Pada masa itu, media masa terkait perempuan memunculkan citra ideal, baik yang berkaitan dengan tubuh perempuan maupun karier perempuan. Suara tentang pembebasan perempuan dan isu gender kurang terlihat. Bila dibandingkan dengan masa sebelumnya, yakni media masa di masa penjajahan kolonial Belanda seperti Soenting Melajoe, media masa tentang perempuan di masa reformasi ini dapat dikatakan mengalami kemunduran.
Meski demikian, pers perempuan juga tidak selalu berada pada kemunduran tersebut. Saat ini misalnya, dapat dikatakan cukup banyak media yang berfokus menggaungkan isu gender, kesempatan yang setara bagi beragam gender di muka publik, dan isu lainnya bagi kelompok-kelompok yang hingga sekarang masih termarjinalkan. Media yang cukup populer tersebut di antaranya ialah Konde.co, Magdalena, dan Puan Menulis, dan Perkawanan Perempuan Menulis. Bila diperhatikan, beragam media tersebut memiliki semangat yang sama dengan kemunculan Soenting Melajoe di masa kolonial Belanda.

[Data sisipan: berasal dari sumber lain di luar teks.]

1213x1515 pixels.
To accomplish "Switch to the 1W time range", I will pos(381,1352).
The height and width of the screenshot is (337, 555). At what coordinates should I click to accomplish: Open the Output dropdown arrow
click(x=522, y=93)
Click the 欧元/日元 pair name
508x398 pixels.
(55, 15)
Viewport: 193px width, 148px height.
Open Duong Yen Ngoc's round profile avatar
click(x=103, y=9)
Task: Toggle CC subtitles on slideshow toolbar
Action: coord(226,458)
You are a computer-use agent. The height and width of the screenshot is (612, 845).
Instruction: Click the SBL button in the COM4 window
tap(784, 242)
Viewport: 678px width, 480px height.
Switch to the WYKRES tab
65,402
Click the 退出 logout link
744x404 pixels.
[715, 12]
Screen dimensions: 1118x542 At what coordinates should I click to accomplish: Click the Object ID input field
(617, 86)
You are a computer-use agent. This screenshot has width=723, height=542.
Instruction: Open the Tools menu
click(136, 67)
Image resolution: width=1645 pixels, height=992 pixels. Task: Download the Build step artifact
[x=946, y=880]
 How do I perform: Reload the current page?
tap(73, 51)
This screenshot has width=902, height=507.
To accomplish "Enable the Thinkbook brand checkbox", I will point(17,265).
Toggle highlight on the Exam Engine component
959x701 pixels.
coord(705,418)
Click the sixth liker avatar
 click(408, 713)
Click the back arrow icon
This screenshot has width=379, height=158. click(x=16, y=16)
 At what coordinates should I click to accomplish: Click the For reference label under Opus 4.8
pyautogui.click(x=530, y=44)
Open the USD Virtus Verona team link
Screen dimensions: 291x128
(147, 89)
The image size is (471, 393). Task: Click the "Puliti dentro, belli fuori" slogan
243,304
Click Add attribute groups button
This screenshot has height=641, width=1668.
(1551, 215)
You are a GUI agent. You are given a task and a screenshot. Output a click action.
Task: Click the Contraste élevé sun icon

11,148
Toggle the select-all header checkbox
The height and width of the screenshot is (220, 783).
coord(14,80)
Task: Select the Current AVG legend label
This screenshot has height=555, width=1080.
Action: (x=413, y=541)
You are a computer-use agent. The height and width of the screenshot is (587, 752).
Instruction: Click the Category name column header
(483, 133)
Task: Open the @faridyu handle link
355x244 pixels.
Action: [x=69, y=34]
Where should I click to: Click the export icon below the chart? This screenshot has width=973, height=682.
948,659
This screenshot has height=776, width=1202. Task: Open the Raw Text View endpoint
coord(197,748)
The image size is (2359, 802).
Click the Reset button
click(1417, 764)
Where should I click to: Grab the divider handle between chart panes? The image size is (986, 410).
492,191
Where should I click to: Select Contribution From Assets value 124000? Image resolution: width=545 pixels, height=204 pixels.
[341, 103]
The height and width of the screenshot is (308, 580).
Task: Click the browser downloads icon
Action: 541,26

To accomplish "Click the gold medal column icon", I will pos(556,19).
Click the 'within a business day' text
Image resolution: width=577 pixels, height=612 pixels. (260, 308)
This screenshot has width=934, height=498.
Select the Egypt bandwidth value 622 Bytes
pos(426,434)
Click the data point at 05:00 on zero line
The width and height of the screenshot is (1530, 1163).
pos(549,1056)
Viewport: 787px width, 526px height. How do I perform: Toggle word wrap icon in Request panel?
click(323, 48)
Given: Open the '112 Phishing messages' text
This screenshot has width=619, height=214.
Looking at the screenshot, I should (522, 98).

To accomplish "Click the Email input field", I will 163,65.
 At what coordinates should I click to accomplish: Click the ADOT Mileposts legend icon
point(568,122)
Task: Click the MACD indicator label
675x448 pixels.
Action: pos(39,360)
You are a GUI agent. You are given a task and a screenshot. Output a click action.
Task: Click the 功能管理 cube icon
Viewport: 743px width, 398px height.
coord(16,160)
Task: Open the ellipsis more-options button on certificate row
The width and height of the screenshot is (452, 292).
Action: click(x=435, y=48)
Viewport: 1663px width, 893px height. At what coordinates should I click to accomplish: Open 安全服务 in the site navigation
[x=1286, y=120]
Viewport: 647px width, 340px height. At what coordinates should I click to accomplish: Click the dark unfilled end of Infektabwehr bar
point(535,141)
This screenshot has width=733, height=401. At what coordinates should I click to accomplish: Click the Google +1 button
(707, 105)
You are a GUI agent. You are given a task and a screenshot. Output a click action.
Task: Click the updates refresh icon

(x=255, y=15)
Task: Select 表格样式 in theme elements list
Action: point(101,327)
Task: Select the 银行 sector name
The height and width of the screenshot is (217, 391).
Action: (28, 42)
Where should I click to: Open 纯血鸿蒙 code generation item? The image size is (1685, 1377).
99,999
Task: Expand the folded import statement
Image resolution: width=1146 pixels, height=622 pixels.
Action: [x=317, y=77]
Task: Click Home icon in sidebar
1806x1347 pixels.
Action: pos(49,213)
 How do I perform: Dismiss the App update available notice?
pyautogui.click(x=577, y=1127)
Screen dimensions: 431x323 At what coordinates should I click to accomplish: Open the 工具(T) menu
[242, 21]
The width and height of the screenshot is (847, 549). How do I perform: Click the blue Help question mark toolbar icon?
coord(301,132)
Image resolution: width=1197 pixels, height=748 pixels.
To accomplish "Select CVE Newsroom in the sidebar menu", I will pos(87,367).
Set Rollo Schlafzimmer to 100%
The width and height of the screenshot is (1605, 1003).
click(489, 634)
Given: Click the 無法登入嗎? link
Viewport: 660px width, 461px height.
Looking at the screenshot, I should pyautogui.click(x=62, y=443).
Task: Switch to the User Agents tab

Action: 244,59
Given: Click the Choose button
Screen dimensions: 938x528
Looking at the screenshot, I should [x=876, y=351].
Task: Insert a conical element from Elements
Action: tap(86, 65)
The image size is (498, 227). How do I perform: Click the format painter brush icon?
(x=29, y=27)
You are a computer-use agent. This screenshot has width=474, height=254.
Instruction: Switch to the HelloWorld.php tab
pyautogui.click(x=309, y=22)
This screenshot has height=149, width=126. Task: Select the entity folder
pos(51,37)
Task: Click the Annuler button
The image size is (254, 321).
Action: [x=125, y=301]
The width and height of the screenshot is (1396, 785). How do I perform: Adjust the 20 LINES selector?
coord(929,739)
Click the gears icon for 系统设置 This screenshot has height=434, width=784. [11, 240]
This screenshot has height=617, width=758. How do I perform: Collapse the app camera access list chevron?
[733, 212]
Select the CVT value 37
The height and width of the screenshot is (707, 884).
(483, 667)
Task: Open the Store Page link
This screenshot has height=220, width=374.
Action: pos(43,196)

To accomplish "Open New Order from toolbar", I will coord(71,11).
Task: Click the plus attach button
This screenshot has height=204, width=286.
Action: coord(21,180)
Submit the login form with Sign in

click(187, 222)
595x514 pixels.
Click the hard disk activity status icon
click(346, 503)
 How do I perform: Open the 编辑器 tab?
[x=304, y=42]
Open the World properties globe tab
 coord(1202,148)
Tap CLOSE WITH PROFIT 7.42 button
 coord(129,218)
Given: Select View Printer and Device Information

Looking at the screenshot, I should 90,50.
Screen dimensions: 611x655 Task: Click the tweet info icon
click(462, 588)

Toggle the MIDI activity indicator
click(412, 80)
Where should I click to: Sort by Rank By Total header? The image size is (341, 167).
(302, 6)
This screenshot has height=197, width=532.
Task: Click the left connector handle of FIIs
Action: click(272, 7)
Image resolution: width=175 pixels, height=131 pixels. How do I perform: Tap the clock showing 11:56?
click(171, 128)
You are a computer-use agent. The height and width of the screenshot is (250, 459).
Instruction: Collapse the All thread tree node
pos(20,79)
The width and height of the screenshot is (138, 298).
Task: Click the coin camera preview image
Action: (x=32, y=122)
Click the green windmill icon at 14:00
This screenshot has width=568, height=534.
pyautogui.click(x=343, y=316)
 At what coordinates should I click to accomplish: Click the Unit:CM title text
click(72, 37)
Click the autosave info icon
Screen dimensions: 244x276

Tentu saja, suara-suara yang digaungkan memiliki perbedaan dikarenakan terdapat perbedaan situasi dan kondisi zaman. Namun, beberapa isu yang masih terus menjadi fokus pembahasan setidaknya ialah terkait kesetaraan gender, KDRT, dan kekerasan seksual. Persoalan-persoalan tersebut nyatanya masih memerlukan perempuan penggerak hingga saat ini. Oleh sebab itu, dapatlah dikatakan perjuangan perempuan, isu sosial, dan kesetaraan belum selesai. Kepedulian Roehana Koeddoes terhadap kesejahteraan perempuan masih perlu direfleksikan oleh perempuan masa kini di manapun ia berada.
[1] Jones, Bronwyn Anne Beech. 2020. “Narrating intimate violence in public texts: Women’s writings in the Sumatran newspaper Soenting Melajoe.” In Gender, Violence, and Power in Indonesia: Across Time and Space Edited by Katherine McGregor, Ana Dragojlovic, and Hannah Loney. New York: Rouledge.
[2] Rasjid Dahlan, dkk. Dalam Kajian Lintas Media: Kelisanan dan Keberaksaraan dalam Surat Kabar Terbitan Awal di Minangkabau (1859—1940-an). Hlm. 220.
[3] Chaniago, Danil M. 2014. “Perempuan Bergerak: Surat Kabar Soenting Melajoe 19121921”. Jurnal Kafa’ah: Jurnal Ilmiah Kajian Gender. Vol. IV No. 1, hlm. 86.
[4] Ibid. Hlm. 87.
[5] Jones, Bronwyn Anne Beech. 2020. “Narrating intimate violence in public texts: Women’s writings in the Sumatran newspaper Soenting Melajoe.” In Gender, Violence, and Power in Indonesia: Across Time and Space Edited by Katherine McGregor, Ana Dragojlovic, and Hannah Loney. New York: Rouledge.
[6] Ibid.
[7] Chaniago, Danil M. 2014. “Perempuan Bergerak: Surat Kabar Soenting Melajoe 19121921”. Jurnal Kafa’ah: Jurnal Ilmiah Kajian Gender. Vol. IV No. 1, hlm. 90.